Information provided
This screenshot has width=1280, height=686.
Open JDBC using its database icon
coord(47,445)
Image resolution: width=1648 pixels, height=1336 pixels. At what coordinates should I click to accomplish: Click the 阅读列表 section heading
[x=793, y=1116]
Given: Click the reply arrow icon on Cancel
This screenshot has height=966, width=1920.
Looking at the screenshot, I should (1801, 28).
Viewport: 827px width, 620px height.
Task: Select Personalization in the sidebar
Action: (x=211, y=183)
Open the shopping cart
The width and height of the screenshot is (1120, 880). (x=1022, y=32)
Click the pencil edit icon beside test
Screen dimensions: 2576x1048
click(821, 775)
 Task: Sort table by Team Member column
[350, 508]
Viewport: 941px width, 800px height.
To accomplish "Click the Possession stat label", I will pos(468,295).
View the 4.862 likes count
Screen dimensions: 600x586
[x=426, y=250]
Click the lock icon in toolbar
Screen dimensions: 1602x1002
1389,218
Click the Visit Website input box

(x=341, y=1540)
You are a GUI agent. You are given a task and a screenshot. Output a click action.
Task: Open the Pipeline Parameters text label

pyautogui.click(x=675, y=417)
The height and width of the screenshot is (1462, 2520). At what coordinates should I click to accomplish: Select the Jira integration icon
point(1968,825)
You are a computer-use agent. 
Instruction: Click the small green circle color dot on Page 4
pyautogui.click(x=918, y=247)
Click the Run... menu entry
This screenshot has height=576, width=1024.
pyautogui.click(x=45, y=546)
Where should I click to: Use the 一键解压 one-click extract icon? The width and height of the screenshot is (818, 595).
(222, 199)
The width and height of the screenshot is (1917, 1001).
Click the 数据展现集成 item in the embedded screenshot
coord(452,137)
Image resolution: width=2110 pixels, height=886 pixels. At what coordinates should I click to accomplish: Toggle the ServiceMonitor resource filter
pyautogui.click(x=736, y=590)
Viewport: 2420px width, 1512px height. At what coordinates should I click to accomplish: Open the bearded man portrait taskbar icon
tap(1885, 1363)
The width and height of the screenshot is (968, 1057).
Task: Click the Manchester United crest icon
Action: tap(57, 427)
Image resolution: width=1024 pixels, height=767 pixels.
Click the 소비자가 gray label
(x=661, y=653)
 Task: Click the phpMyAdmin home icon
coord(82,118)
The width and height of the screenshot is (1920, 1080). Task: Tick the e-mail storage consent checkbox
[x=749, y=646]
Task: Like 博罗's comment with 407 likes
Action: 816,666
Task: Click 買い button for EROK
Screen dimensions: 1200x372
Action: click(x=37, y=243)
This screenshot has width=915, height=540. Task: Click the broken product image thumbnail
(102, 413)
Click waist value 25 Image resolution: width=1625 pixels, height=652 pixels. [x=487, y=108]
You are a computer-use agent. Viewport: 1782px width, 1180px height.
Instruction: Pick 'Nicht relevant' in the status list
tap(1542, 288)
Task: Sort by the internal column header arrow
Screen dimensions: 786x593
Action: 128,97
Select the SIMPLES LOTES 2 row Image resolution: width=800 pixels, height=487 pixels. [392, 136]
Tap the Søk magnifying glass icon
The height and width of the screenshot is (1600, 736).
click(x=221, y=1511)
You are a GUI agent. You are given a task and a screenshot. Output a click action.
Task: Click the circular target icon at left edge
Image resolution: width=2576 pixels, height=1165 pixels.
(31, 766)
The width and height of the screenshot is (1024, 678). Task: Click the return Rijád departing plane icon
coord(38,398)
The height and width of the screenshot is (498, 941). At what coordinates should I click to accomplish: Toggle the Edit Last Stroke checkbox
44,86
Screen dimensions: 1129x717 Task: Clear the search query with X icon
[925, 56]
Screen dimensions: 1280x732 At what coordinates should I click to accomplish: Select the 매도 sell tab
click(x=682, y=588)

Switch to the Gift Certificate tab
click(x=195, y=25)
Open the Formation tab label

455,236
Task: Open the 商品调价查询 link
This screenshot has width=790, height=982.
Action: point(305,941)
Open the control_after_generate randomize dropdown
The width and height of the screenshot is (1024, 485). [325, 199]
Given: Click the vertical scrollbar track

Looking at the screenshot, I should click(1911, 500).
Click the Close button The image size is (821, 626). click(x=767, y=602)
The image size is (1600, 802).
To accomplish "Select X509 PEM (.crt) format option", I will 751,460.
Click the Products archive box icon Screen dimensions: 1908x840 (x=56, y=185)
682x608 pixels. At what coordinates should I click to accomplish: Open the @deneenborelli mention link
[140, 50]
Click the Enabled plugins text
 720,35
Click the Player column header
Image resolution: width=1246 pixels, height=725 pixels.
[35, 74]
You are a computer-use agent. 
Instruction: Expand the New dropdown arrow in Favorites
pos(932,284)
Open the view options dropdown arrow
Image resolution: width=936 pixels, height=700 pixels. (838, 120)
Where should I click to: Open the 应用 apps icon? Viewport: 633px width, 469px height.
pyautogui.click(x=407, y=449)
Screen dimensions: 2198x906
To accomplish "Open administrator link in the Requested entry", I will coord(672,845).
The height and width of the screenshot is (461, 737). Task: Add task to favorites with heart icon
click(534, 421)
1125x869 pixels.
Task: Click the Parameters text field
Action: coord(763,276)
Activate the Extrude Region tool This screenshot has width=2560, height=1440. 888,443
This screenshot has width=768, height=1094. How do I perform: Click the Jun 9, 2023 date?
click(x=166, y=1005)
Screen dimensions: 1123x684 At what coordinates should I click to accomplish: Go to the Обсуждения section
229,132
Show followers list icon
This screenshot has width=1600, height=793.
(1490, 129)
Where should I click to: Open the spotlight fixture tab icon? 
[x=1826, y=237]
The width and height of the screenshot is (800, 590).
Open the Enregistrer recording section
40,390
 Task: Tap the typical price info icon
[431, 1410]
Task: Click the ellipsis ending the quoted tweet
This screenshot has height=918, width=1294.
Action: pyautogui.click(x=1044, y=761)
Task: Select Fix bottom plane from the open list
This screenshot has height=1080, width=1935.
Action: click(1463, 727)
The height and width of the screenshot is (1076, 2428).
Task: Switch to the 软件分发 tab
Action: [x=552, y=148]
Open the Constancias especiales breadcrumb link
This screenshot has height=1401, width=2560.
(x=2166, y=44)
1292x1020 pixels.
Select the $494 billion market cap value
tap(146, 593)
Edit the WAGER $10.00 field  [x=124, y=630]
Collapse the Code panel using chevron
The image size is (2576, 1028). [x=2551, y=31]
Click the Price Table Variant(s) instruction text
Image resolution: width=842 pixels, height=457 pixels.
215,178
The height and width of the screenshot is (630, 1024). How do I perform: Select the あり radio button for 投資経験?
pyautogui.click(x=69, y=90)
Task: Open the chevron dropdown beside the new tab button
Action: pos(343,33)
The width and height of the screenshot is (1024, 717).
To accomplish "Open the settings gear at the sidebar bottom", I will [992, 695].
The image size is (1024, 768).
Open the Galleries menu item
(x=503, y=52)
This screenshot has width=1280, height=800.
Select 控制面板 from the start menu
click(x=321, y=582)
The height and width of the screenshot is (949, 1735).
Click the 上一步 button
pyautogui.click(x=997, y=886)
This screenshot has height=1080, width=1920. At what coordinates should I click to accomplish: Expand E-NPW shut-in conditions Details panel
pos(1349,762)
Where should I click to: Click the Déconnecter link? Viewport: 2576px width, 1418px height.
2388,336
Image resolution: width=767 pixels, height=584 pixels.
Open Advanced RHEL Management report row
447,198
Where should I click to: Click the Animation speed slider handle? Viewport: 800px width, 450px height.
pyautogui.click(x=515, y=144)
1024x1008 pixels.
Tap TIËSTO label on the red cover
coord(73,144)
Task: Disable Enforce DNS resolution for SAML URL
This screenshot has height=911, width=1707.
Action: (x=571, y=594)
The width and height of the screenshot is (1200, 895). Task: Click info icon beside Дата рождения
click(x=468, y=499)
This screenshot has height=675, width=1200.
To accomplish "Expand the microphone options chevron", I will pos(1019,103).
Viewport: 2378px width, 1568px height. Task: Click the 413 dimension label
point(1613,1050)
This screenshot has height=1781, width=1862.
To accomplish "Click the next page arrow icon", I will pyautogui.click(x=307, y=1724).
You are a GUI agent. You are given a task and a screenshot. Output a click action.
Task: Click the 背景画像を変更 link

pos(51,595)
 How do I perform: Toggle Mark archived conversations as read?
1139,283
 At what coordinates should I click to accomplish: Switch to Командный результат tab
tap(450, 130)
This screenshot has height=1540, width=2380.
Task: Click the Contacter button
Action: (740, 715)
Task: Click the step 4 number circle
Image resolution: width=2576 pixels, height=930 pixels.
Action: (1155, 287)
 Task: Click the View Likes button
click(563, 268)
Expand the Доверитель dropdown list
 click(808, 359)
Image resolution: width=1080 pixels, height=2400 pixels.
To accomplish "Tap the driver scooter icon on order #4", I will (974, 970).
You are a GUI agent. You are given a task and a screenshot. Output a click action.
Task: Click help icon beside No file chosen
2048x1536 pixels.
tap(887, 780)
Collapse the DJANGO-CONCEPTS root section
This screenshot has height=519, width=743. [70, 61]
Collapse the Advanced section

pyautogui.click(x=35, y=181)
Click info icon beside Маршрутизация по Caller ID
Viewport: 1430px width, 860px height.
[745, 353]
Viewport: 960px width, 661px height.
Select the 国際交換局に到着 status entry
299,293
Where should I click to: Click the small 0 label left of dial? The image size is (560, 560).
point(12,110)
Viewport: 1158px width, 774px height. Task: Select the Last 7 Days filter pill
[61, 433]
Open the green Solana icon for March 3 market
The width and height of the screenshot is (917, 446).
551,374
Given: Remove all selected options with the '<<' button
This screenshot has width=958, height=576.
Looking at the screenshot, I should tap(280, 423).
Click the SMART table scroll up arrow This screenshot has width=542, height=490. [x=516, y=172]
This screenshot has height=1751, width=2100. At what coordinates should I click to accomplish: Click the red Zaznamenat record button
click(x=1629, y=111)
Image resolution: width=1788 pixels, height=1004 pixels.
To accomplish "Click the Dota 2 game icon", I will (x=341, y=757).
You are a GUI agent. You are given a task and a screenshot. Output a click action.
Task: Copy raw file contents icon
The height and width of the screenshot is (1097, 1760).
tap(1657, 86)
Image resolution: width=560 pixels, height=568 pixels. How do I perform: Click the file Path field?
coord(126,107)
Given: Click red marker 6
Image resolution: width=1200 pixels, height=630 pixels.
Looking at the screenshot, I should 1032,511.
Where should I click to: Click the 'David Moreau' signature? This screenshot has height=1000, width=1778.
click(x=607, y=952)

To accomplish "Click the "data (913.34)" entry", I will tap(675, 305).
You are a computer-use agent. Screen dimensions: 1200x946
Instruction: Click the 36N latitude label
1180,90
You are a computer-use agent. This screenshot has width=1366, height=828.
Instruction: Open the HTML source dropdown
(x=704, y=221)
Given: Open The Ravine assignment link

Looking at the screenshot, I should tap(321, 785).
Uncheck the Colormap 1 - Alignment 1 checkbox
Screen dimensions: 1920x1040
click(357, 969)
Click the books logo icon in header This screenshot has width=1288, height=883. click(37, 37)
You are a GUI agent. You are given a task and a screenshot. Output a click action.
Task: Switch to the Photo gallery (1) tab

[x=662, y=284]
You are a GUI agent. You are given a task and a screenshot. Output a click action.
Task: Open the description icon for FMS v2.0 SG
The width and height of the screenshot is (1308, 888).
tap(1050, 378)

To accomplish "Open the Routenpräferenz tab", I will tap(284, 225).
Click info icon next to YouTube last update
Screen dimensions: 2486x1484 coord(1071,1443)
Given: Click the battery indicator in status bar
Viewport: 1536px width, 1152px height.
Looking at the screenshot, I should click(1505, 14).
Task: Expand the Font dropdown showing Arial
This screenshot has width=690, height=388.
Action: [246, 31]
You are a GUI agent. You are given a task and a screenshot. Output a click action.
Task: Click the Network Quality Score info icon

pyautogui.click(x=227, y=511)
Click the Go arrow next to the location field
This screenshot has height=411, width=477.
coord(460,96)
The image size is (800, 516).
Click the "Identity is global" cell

Given instruction
Update the data from the line containing "Click the books" through the line containing "[x=662, y=284]" by changing "Photo gallery" to "Image gallery" and keeping everything else the same. Return only those lines.

Written response
Click the books logo icon in header This screenshot has width=1288, height=883. click(37, 37)
You are a GUI agent. You are given a task and a screenshot. Output a click action.
Task: Switch to the Image gallery (1) tab

[x=662, y=284]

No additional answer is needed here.